§ Assigned task
In the entries that follow, find the line containing "[Facebook] (712, 28)", then output exactly every line from the first through that one.

-------- Data to use --------

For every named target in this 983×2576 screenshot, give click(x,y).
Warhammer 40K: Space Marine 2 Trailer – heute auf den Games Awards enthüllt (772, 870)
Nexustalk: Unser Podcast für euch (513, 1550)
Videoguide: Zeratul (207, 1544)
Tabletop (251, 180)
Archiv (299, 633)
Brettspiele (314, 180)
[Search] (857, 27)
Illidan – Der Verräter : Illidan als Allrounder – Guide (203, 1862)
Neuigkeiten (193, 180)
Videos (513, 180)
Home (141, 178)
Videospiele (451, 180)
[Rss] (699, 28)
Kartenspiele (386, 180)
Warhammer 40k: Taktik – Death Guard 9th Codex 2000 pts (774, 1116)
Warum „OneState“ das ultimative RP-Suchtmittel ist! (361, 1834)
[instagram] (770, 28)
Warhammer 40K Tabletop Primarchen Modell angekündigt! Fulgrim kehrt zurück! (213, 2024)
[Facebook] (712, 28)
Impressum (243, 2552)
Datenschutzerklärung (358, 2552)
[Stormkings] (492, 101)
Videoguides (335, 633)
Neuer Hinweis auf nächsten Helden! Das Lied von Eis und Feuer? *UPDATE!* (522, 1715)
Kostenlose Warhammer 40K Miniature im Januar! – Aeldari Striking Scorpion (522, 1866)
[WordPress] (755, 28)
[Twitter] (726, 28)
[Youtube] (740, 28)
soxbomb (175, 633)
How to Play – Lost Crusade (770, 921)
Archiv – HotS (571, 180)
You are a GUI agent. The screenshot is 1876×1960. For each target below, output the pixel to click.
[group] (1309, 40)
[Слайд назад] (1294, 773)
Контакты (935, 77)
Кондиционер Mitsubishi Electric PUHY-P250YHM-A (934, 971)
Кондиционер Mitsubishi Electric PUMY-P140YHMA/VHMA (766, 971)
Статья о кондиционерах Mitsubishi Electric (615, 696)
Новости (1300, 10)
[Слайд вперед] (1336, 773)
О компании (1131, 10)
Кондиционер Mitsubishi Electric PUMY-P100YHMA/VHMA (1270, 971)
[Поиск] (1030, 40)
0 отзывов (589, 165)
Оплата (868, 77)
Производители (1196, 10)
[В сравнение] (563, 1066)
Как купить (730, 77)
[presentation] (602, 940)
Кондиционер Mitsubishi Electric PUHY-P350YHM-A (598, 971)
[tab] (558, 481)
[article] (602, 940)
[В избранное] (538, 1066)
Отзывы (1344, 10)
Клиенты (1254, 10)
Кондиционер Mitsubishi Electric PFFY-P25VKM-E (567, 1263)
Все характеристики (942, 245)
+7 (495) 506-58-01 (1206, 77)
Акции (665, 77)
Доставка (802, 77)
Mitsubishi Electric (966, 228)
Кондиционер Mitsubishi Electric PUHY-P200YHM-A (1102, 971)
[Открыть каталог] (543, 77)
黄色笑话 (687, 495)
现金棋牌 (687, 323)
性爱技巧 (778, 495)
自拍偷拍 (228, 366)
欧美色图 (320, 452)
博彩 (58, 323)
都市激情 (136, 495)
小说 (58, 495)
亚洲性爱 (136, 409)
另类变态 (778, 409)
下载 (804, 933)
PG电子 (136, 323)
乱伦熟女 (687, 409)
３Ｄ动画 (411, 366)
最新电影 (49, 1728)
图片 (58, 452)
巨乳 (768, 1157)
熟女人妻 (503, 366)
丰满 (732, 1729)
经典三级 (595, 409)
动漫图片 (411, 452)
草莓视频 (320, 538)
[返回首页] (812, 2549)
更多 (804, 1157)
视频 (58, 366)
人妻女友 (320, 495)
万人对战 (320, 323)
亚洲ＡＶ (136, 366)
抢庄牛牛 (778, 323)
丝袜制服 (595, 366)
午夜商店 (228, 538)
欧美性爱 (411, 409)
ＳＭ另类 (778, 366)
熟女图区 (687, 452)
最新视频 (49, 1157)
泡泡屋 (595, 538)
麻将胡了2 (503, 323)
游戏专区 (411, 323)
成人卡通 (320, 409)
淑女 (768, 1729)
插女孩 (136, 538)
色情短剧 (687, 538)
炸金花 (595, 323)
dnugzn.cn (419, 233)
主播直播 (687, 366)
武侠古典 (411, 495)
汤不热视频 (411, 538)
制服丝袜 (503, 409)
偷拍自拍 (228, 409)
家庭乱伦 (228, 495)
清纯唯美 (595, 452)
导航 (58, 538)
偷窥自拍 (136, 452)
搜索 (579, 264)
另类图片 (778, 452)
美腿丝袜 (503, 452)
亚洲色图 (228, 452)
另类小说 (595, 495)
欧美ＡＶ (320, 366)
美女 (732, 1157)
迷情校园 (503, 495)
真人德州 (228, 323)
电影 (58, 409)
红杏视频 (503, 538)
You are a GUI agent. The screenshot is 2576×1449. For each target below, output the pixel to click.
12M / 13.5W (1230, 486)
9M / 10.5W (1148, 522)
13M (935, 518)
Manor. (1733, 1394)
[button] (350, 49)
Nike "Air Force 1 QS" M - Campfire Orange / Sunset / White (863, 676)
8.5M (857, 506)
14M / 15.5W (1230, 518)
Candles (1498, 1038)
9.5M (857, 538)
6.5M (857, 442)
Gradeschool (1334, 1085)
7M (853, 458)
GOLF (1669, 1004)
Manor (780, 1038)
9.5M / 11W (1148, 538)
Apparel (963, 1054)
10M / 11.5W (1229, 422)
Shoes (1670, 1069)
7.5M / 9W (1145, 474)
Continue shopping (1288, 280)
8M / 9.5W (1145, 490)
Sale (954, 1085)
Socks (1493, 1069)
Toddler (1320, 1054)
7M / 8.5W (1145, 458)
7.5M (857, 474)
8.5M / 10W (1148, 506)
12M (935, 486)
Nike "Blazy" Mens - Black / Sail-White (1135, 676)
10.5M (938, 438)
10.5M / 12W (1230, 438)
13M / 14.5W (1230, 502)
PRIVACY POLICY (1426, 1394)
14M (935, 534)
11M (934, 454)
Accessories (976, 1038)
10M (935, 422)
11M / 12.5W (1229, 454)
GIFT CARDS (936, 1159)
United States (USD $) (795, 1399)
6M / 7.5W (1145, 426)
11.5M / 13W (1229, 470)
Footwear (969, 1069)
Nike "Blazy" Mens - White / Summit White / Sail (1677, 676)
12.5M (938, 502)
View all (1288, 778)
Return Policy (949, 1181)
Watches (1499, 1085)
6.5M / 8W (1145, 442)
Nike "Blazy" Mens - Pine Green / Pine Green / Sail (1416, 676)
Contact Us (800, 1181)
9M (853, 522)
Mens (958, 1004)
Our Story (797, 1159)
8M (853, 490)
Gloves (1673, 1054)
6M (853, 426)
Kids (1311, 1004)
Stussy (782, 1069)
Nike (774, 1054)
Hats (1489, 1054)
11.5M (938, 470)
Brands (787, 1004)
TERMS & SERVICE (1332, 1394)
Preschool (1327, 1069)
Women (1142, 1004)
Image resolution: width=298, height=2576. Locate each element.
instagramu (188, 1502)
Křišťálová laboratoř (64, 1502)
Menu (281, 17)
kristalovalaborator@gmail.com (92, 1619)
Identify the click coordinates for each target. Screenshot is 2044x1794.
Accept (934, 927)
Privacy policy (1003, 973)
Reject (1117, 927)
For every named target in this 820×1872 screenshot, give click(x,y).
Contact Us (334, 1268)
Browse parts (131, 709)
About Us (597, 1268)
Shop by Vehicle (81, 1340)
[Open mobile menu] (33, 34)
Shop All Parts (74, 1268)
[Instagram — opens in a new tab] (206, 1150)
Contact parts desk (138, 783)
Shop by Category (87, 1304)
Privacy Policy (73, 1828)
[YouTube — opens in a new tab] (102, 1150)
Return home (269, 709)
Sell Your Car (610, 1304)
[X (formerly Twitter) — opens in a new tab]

--------

§ Task solution
For every named target in this 983×2576 screenshot, give click(x,y).
Warhammer 40K: Space Marine 2 Trailer – heute auf den Games Awards enthüllt (772, 870)
Nexustalk: Unser Podcast für euch (513, 1550)
Videoguide: Zeratul (207, 1544)
Tabletop (251, 180)
Archiv (299, 633)
Brettspiele (314, 180)
[Search] (857, 27)
Illidan – Der Verräter : Illidan als Allrounder – Guide (203, 1862)
Neuigkeiten (193, 180)
Videos (513, 180)
Home (141, 178)
Videospiele (451, 180)
[Rss] (699, 28)
Kartenspiele (386, 180)
Warhammer 40k: Taktik – Death Guard 9th Codex 2000 pts (774, 1116)
Warum „OneState“ das ultimative RP-Suchtmittel ist! (361, 1834)
[instagram] (770, 28)
Warhammer 40K Tabletop Primarchen Modell angekündigt! Fulgrim kehrt zurück! (213, 2024)
[Facebook] (712, 28)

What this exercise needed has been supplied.